2.2 Extension to center shifting

In our design equation, $\mathbf {p}_t$ may represent an arbitrary set of design parameters; however, a special case occurs for design parameters that result in an invariant cross-section. In integrated optics, one such parameter could be structure center, $C$. When $C$ changes in $z$, all waveguide boundaries are shifted perpendicular to the $z$-axis by the same amount and the permittivity cross-section does not change, requiring a single eigenmode computation to fully solve a cross-section for all $C$. We let $\mathbf {p}_t = (\mathbf {p}, C)^T$ to introduce the lateral center parameter to our design expression and differentiate it from parameters, $\mathbf {p}$, that do not have the permittivity cross-sectional invariance property. Eq. (1) becomes

(5)$$\epsilon^2_{v_i} = 4\sum_{m \neq v_i} \left(\frac{\mathbf{\kappa}^{(\mathbf{p})}_{m v_i}(\mathbf{p}) \cdot \frac{{\textrm{d}\mathbf{p}}}{\textrm{dz}} + \kappa_{m v_i}^{(C)}(\mathbf{p}) \frac{\textrm{d}C}{\textrm{dz}}}{\Delta \beta_{v_i m} (\mathbf{p})} \right)^2,$$

where $\kappa _{m v_i}^{(\mathbf {p})}$ and $\kappa _{m v_i}^{(C)}$ are the coupling coefficients resulting from a shift in center:

(6a)$$\begin{aligned}\kappa_{m v_i}^{(\mathbf{p})} = \left(\frac{\varepsilon_0}{\mu_0}\right)^2 \frac{k_0}{4} \frac{1}{\Delta \beta_{v_i m} (\mathbf{p})} \int_A \mathbf{\hat{e}}_m^* \cdot \mathbf{\hat{e}}_{v_i}\,\nabla_{\mathbf{p}} \varepsilon_r \textrm{d} A, \end{aligned}$$

(6b)$$\begin{aligned}\kappa_{m v_i}^{(C)} = \left(\frac{\varepsilon_0}{\mu_0}\right)^2 \frac{k_0}{4} \frac{1}{\Delta \beta_{v_i m} (\mathbf{p})} \int_A \mathbf{\hat{e}}_m^* \cdot \mathbf{\hat{e}}_{v_i} \frac{\partial \varepsilon_r}{\partial C} \textrm{d} A. \end{aligned}$$

In this section, we restrict ourselves to optimizing for two modes, $v_1$ and $v_2$, involving an arbitrary number of interacting modes, though it should be possible to extend the principles introduced in this section to optimize for more than two modes.

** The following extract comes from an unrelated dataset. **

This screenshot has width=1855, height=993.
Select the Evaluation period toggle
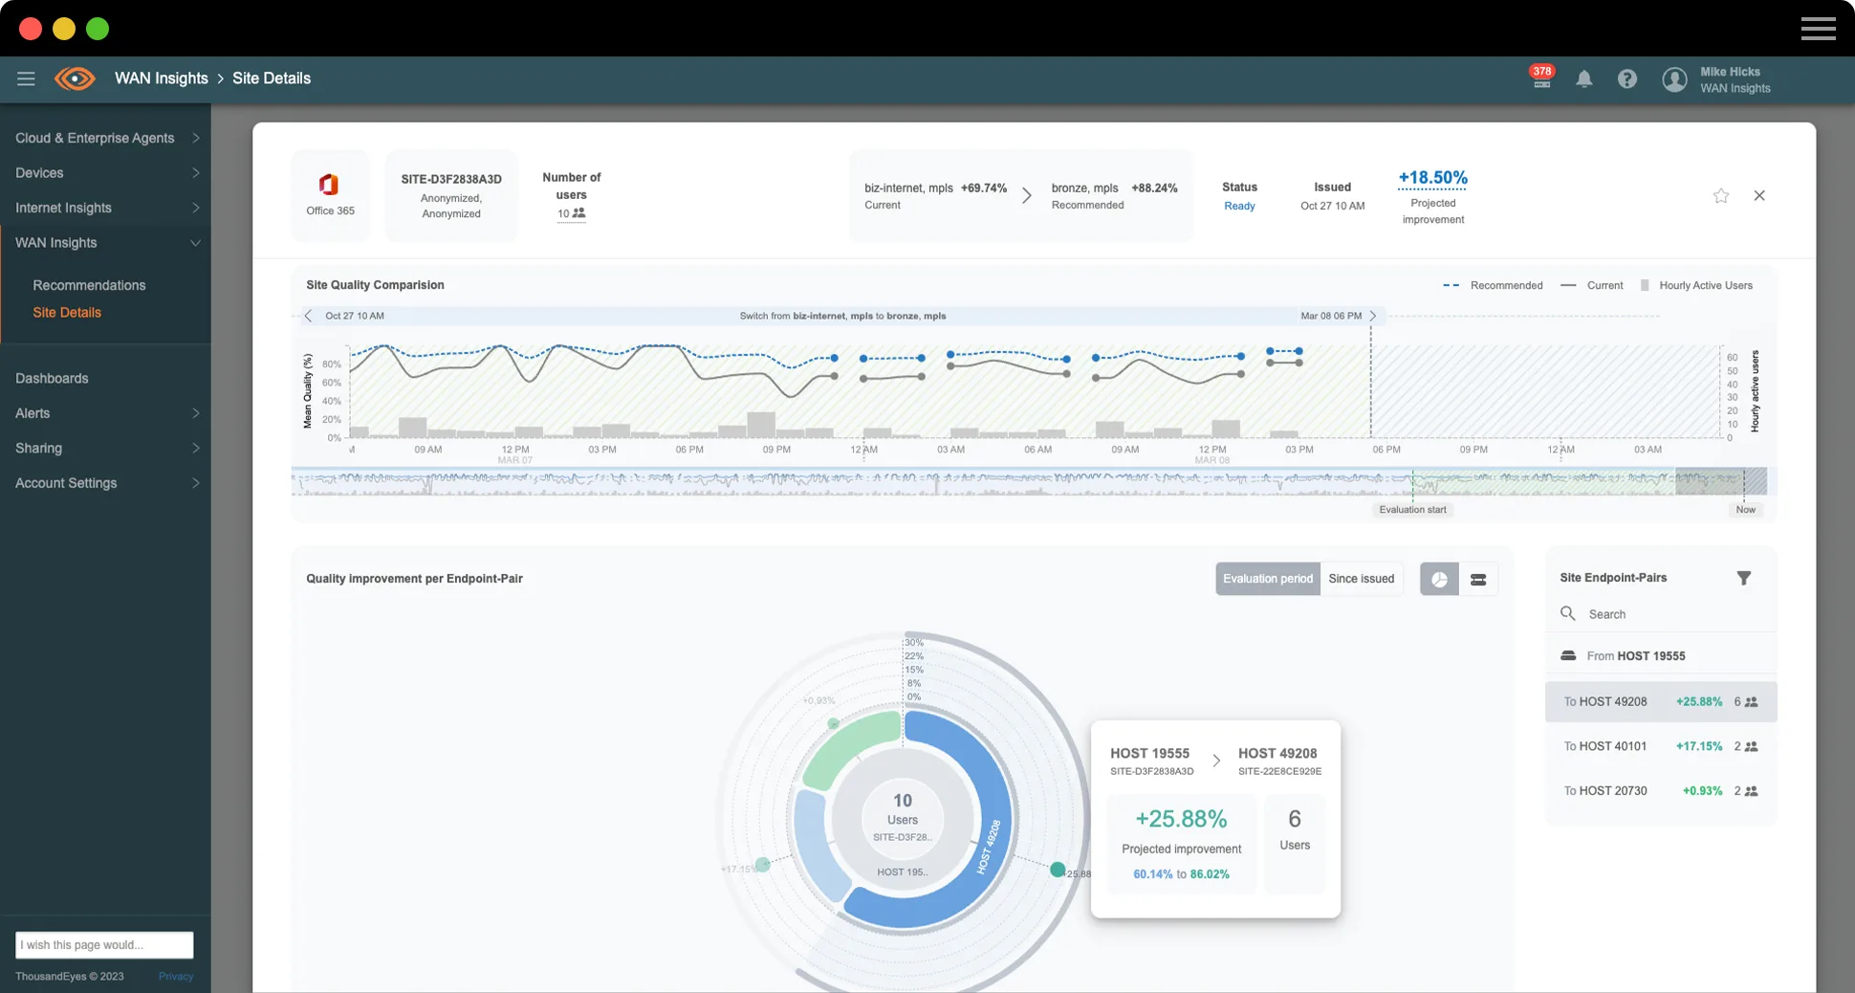pos(1267,579)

When $C$ is constant in $z$, the minimum $\epsilon ^2_v$ satisfying both target modes is $\epsilon _v^2 = \max _i \epsilon _{v_i}^2$ as shown in Section 2.1. For the general case when $\textrm{d} C / \textrm{d} z \neq 0$, satisfying the adiabatic design rule is more challenging as we need to find the $\textrm{d} C / \textrm{d} z = C'$ for each position along the device that satisfies $\epsilon _{v_1}^2$ and $\epsilon _{v_2}^2$, and minimizes $\epsilon _v^2$. To do so, we minimize $\epsilon _v^2$ in $\textrm{d} C / \textrm{d} z$ subject to the constraints $\epsilon _{v_1}^2 \leq \epsilon _v^2$ and $\epsilon _{v_2}^2 \leq \epsilon _v^2$ [25]. The Lagrange function for the minimization is

(7)$$\mathcal{L}(C', \lambda_1, \lambda_2) = \epsilon_v^2 + \lambda_1 (\epsilon_{v_1}^2 - \epsilon_v^2 + s_1^2) + \lambda_2 (\epsilon_{v_2}^2 - \epsilon_v^2 + s_2^2)$$

where $\lambda _i$ are Lagrange multipliers and $s_i$ are slack variables used to convert the inequality constraints to equality constraints. Partial derivatives are then taken in $C'$, $\lambda _1$ and $\lambda _2$ with the results set to 0 yielding a system of three equations that may be solved. Three nontrivial cases arise and are summarized along with their corresponding transmission:

\begin{array}{l} \textrm{C}.\textrm{1}\;\textrm{Choose}\;\textrm{d}C/\textrm{d}z = \textrm{d}C_{{v_1}}^{(\textrm{min})}/\textrm{d}z\;\textrm{and}\;{\epsilon }_v^2 = {\epsilon }_{{v_1}}^2,\\ \textrm{C}.\textrm{2}\;\textrm{Choose}\;\textrm{d}C/\textrm{d}z = \textrm{d}C_{{v_2}}^{(\textrm{min})}/\textrm{d}z\;\textrm{and}\;{\epsilon }_v^2 = {\epsilon }_{{v_1}}^2,\textrm{and}\\ \textrm{C}.\textrm{3}\;\textrm{Choose}\;{\epsilon }_v^2 = {\epsilon }_{{v_1}}^2 ={\epsilon }_{{v_2}}^2\textrm{and}\;\textrm{d}C/\textrm{d}z \in \{ \textrm{d}{C_{{q_1}}}/\textrm{d}z,\textrm{d}{C_{{q_2}}}/\textrm{d}z\} \end{array}

In these cases, $\textrm{d} C_{v_1}^\mathrm {(min)} / \textrm{d} z$ and $\textrm{d} C_{v_2}^\mathrm {(min)} / \textrm{d} z$ are the shifts of center that minimize $\epsilon ^2_{v_1}$ and $\epsilon ^2_{v_2}$ respectively, and $\left \lbrace \textrm{d} C_{q_1} / \textrm{d} z,\textrm{d} C_{q_2} / \textrm{d} z\right \rbrace$ are the pair of solutions resulting from the $\epsilon ^2_{v_1}=\epsilon ^2_{v_2}$ equality condition. The prevailing case at each point in $z$ will be the one with the smallest $\epsilon _v^2$ and where $\lambda _1, \lambda _2, s_1, s_2 \geq 0$.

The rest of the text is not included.